Local Shops And Businesses: How To Be Successful On The Internet

Local Shops And Businesses On The Internet








Whenever an online sales project involving a manufacturer and its sales network is faced, the main objection is that selling online would take away space and profits from traditional sales.

Online sales are seen as an enemy by the distribution network and the manufacturer tends to mask his intentions because he doesn't really know what to do.

It is often the result of a general lack of preparation: online sales are thought of as the last resort of a situation in which sales are languishing and it is thought that selling online will improve the fortunes of businesses.

Or it is believed that there may be avenues of escape forward, such as making sure that each store in a chain has its own independent e-commerce, without the brand, defining a common commercial and marketing policy.

Stores Will Never Die

Already written, said several times and repeated. If 90% of purchase intentions start with an online search and 90% of sales take place in traditional distribution, what should stores be afraid of and how should they gear up?
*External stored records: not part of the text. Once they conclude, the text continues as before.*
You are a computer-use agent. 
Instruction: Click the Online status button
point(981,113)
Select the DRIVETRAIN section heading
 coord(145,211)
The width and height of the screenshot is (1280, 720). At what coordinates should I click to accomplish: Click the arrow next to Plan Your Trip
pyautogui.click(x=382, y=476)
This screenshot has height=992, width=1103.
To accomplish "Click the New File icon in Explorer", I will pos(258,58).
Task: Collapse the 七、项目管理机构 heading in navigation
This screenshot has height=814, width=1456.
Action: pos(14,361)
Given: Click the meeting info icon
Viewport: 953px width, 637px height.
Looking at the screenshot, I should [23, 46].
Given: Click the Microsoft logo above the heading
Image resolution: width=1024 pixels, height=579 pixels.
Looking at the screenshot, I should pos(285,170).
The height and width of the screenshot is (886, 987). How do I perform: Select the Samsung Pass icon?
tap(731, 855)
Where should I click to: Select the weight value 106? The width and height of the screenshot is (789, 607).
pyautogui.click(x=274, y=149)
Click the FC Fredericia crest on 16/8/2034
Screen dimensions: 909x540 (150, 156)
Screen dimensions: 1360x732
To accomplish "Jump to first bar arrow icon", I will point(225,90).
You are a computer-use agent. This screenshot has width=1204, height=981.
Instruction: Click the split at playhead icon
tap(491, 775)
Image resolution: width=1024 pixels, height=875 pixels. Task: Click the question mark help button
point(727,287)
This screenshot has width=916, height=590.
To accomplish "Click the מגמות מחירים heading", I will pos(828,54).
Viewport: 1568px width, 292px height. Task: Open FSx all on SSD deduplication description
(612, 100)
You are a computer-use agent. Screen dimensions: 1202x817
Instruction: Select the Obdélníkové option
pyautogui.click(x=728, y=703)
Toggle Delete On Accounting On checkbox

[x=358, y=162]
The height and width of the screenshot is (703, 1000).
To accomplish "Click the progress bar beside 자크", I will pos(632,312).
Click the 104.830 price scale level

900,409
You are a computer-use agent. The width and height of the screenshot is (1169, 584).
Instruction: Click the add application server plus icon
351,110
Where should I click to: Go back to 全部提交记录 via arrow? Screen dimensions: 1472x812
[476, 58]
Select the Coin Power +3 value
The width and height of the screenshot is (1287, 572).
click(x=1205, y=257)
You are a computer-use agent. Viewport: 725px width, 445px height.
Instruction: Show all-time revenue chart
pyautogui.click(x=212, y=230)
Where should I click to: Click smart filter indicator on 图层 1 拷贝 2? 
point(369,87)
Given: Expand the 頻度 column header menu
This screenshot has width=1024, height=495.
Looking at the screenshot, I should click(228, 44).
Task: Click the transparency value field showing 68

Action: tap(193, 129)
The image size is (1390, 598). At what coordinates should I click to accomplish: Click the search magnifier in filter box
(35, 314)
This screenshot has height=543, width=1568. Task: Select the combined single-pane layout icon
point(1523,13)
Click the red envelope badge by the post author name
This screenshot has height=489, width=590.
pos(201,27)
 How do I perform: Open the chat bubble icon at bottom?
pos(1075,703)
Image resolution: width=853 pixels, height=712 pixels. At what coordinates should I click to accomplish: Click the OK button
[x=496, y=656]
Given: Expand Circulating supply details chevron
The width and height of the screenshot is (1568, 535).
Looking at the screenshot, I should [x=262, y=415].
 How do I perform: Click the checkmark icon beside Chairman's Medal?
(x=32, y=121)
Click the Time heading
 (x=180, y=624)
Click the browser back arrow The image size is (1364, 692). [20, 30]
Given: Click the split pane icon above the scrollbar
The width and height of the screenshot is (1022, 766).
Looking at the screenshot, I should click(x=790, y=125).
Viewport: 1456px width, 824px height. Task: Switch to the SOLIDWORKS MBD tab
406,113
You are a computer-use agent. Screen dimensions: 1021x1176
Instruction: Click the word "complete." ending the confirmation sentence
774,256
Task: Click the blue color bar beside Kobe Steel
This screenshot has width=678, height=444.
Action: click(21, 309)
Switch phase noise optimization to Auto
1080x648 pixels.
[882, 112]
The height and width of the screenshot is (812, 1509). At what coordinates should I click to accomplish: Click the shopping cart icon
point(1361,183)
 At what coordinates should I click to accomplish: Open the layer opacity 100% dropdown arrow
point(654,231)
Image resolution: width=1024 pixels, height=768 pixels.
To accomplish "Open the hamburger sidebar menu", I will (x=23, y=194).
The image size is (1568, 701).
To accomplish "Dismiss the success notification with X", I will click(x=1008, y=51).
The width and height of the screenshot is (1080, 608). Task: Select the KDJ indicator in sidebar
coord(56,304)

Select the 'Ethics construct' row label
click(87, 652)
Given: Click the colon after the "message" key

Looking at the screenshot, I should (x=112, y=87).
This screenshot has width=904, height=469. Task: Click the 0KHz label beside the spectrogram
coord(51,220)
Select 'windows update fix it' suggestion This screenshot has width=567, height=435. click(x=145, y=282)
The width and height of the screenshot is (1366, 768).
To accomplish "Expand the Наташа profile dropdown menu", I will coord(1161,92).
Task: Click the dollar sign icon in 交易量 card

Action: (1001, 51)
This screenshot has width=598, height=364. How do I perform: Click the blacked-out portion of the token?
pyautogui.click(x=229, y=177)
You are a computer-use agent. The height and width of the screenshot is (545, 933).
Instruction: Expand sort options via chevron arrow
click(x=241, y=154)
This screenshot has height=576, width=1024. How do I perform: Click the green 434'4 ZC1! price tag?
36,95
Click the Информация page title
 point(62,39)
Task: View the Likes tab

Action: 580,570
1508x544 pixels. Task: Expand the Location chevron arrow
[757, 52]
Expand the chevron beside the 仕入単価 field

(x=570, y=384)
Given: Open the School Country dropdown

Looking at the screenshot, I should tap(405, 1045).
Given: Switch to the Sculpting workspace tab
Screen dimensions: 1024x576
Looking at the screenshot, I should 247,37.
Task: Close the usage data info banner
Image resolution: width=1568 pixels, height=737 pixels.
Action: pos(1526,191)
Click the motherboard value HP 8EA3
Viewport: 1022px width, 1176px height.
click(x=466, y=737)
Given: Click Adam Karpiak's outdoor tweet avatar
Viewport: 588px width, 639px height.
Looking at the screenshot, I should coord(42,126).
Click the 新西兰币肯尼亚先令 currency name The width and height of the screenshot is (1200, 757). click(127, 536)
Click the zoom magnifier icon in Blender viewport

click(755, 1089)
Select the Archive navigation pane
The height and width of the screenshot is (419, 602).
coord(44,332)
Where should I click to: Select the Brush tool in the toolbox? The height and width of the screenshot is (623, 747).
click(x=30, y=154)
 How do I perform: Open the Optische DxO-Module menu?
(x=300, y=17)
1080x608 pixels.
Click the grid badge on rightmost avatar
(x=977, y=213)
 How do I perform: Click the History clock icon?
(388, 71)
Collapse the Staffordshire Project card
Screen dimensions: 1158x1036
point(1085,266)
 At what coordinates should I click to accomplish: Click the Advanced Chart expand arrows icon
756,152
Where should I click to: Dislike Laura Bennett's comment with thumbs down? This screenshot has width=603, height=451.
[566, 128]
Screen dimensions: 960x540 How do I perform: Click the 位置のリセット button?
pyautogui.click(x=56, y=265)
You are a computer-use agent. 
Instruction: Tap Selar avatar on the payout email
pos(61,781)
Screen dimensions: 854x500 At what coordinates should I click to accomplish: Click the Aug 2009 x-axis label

● Local businesses just getting started with online marketing often don't know the web strategies they need, even if they know what their business goals are.

● Local businesses that have experience in online marketing need to keep up with new web tactics and decide which ones are most effective for their goals.

● The companies that govern retail chains, affiliated stores, franchises, must give the most appropriate tools to their retailers to be able to sell better in their channel, using all the opportunities available online.

It doesn't matter where the local stores and businesses are compared to online marketing and various possible tactics. All companies want to make more traffic, more sales, more or fewer phone calls (do you know how much you always sell with the phone?), Fewer dissatisfied customers, more customers who pay with electronic money. They want to know how customers find them and they want to know which channels give the best return on investment. 

Make Key Decisions

The first part of any successful strategy is deciding the purpose of what you do. This also applies to online marketing.

Define business goals: Providing information, collecting leads, receiving phone calls, selling products, selling services.

Target the right customers: What do they need, why do they need it, where, when, and how will they get to the content?

Decide on technical resources and platforms: What device or devices will customers use to access information - desktop, tablet, smartphone, or all three? Do you need a website on purpose? How is this site created? Can a fan page on Facebook be used as a website?

Determine the content of the website: What are the contents, what contents do you need? Content must meet the needs of your customers and prospects and help achieve business goals.

Develop a plan: How do you plan to spread your content so that you can attract traffic?

Determine how success is measured: To get ROI (Return on Investment) insights for future you need to find a way to measure it?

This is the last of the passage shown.